| PROBLEM STATEMENT |
Update the entries below, changing "dropdown arrow" to "dropdown button" and keeping everything else the same.

Entries for locating text and elements
--
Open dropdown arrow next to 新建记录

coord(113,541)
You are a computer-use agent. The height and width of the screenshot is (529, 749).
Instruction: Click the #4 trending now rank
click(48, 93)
--
| COMPLETE ANSWER |
Open dropdown button next to 新建记录

coord(113,541)
You are a computer-use agent. The height and width of the screenshot is (529, 749).
Instruction: Click the #4 trending now rank
click(48, 93)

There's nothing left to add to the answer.